How to Maximize Energy from Sleep 

Plan and Measure

  1. Wake up and go to sleep at the same time every day. This will allow your body to get in to a rhythm, making it easier to both fall asleep and wake up on time. 2. For some people, it’s not the amount of sleep per day that has the most effect, it’s the amount of sleep per week. Find times in your schedule to catch up on sleep and fuel yourself for the rest of the week. Try measuring sleep in hours per week instead of per day. 3. On days where you won’t be getting as much sleep as you would like the night before, don’t plan as rigorous a schedule. Plan your most challenging and important tasks for days when you will be getting enough sleep.

How to Fall Asleep Faster

  1. Avoid screens such as phones or computers before bed. Many screens have been shown to display a type of light that may cause restlessness. 5. Avoid work or other stressful activities close to bed time. Instead, try relaxing activities such as reading or spending time with friends or family. 6. Don’t do work in your bedroom. You don’t want to have your bed associated with the feeling you get from work. Keep your bedroom as your place of relaxation. 7. Don’t drink caffeine too close to bed time.

How to Wake Up Faster

  1. Set your alarm clock to play music you love. It will excite you and give you energy to start the day. 9. Put your alarm clock across the room so you have to get out of bed to turn it off. 10. Drink coffee or tea immediately upon waking up. This will alleviate the morning groggy feeling and help you make the most of your awake time. 11. Drink water right before you go to sleep. When you wake up you’ll have to go to the bathroom, which will make you want to get up and prevent you from falling back to sleep. However, try to avoid excess amounts of water within the few hours prior to going to sleep, as at may cause you to wake up in the middle of the night. 12. Leave your blinds open. The sun will make you up in the morning and give you energy.

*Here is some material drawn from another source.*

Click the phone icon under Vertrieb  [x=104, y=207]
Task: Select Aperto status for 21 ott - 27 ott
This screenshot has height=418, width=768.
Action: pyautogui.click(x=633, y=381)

How to Boost Energy from Sources Other Than Sleep

Nutrition

  1. Spread food consumption across five to six meals per day. Digestion is a major use of energy. Eating five to six meals will help your body digest easier, and therefore hog less energy. In addition, you will have the right amount of sustenance throughout the day. 14. Drink plenty of water. 15. Avoid large serving sizes of sugar. Shortly after consuming a large serving of sugar, your energy levels may drop. 16. Avoid large serving sizes of saturated fat, such as fried foods. Excess amounts of saturated fats have been shown to cause fatigue.

Fitness

  1. Exercise enough, but not too much. The right amount of exercise will boost your energy levels. However, if you exercise too much, your body will need more sleep to recuperate. 18. Short walks during the day can prevent you from feeling lethargic.

Mind

  1. Have fun! Don’t forget to allocate time to friends and family, hobbies, etc. These activities will excite you and keep you motivated. 20. Keep your mind stimulated but not overworked. Similar to exercise, some mental challenge will give you energy, but too much may leave you fatigued. 21. Meditate. 22. Get exposure to sunlight. Exposing your skin and eyes to sunlight will give you Vitamin D, which can boost energy. 23. Try new things. Break your routine, learn something new, go on a spontaneous adventure to give yourself a fresh perspective.